Feature extracting from Resnet pretrained on COCO

I need a Resnet pretrained on COCO, so I opted to use:


However, all I need are the Resnet components for simple classification. How do I isolate that model without all of the extra FasterRCNN parts?

Would just using that model’s .backbone.body work?

Yeah, but not out of the box.
Note that the FasterRCNN ResNet backbone uses FrozenBatchNorm layers, while you would most likely want to use the trainable batchnorm layers.
Also, the last linear layer is missing and the output is different.

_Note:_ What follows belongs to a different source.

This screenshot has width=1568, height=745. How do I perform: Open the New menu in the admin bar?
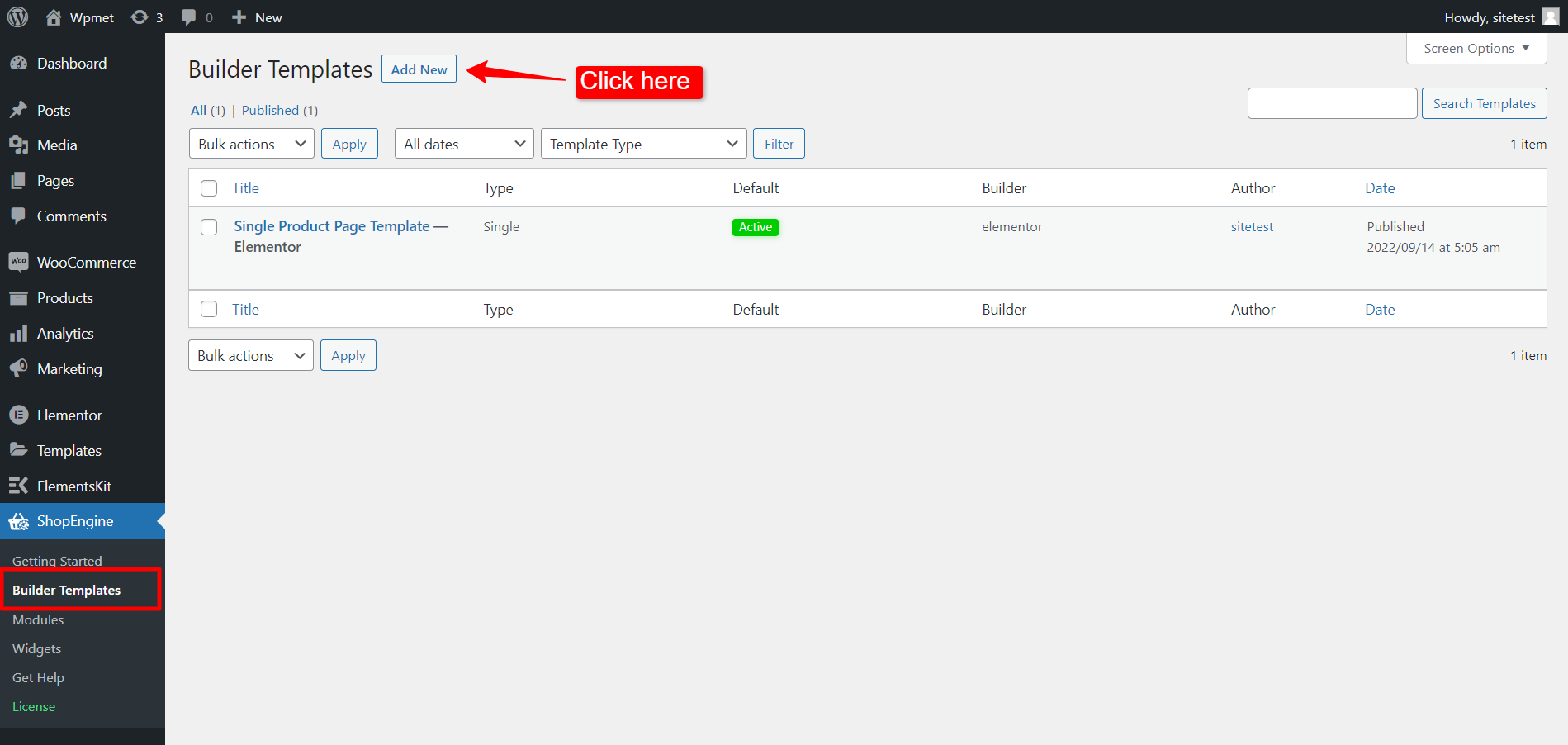click(256, 17)
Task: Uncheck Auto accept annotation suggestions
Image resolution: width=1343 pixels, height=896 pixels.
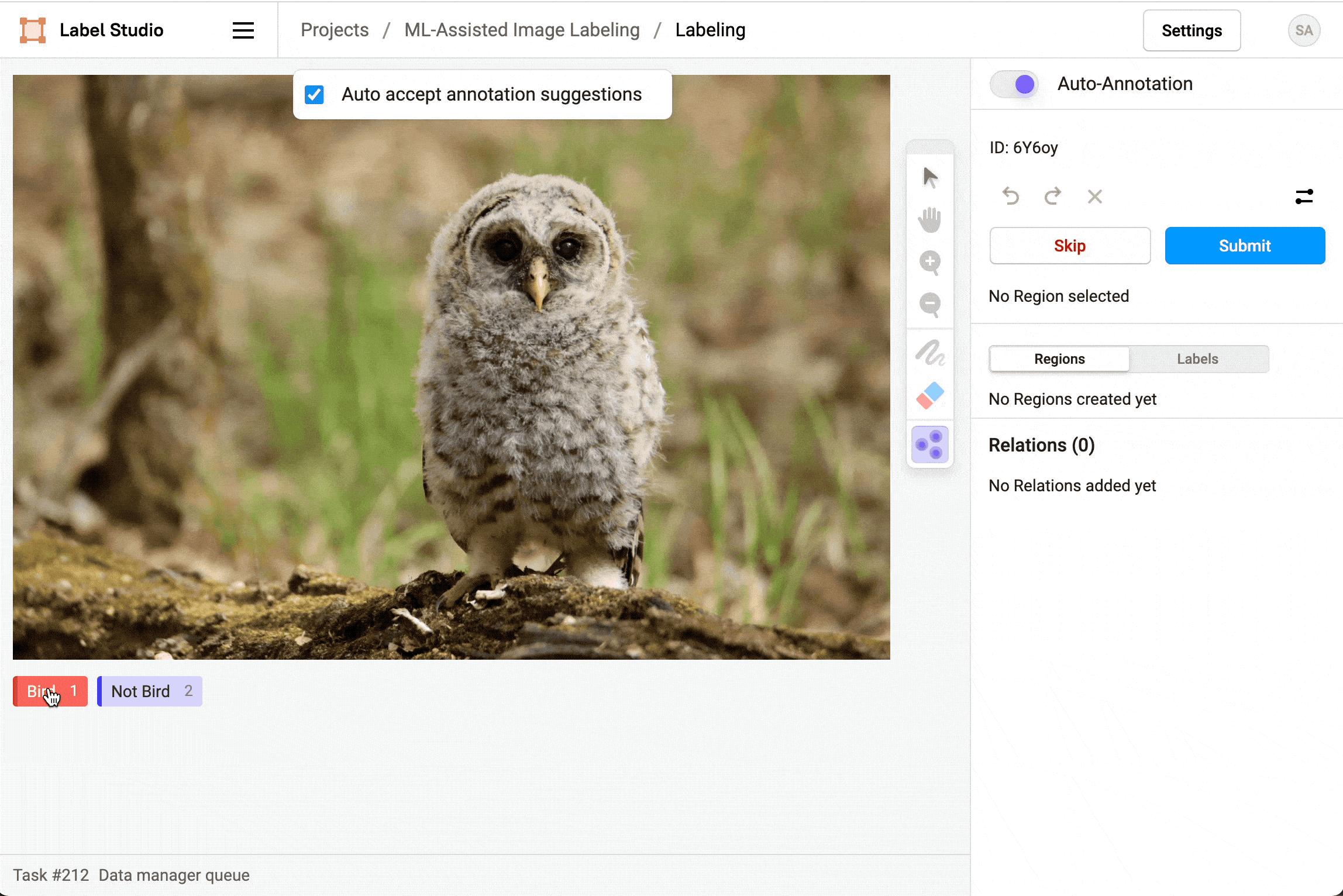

However, there might be a hacky way to grab the backbone’s trained parameters.

First you would have to check for all FrozenBatchNorm layers and replace them with their equivalent nn.BatchNorm2d layers.
Then small fixes in the architecture naming (model.bn1.bn1 in particular) and finally you could create a reference resnet50 model and load the trained parameters from the FasterRCNN backbone.

Here is the code for this work flow:

# Create the model
model = models.detection.fasterrcnn_resnet50_fpn(pretrained=True)
resnet = model.backbone.body

# Check for all FrozenBN layers
bn_to_replace = []
for name, module in resnet.named_modules():
    if isinstance(module, torchvision.ops.misc.FrozenBatchNorm2d):
        print('adding ', name)

# Iterate all layers to change
for layer_name in bn_to_replace:
    # Check if name is nested
    *parent, child = layer_name.split('.')
    # Nested
    if len(parent) > 0:
        # Get parent modules
        m = resnet.__getattr__(parent[0])
        for p in parent[1:]:    
            m = m.__getattr__(p)
        # Get the FrozenBN layer
        orig_layer = m.__getattr__(child)
        m = resnet.__getattr__(child)
        orig_layer = copy.deepcopy(m) # deepcopy, otherwise you'll get an infinite recusrsion
    # Add your layer here
    in_channels = orig_layer.weight.shape[0]
    bn = nn.BatchNorm2d(in_channels)
    with torch.no_grad():
        bn.weight = nn.Parameter(orig_layer.weight)
        bn.bias = nn.Parameter(orig_layer.bias)
        bn.running_mean = orig_layer.running_mean
        bn.running_var = orig_layer.running_var
    m.__setattr__(child, bn)

# Fix the bn1 module to load the state_dict
resnet.bn1 = resnet.bn1.bn1

# Create reference model and load state_dict
reference = models.resnet50()
reference.load_state_dict(resnet.state_dict(), strict=False)

Note that I haven’t properly tested this use case, so let me know, if that works for you.


Thank you so much. About to test it now. Does this account for every resnet parameter, or will it leave some layers untrained? Is the final fc layer the only one that’s not accounted for by this?

It seems to work! Now, I would like to remove the avgpool, so I defined an Identity module and replaced it with that. However, now I don’t know what input size to define the subsequent linear layer with. Before, I could just do fc.in_features.

Is there a way to get the output shape of layer4[2].conv3?

Got it to work with num_ftrs = 2048 * 7 * 7 :slight_smile: Thank you!

Awesome, good to hear you got it working!
Let me know, if you see any issues with it. :slight_smile:

Just checking, could any of this interfere with loading and saving state_dicts? I’ve been having a weird bug with that.

What kind of error are you seeing?
Note that I’ve used strict=False while loading the state_dict to the reference model, as the FasterRCNN ResNet is missing the last linear layer.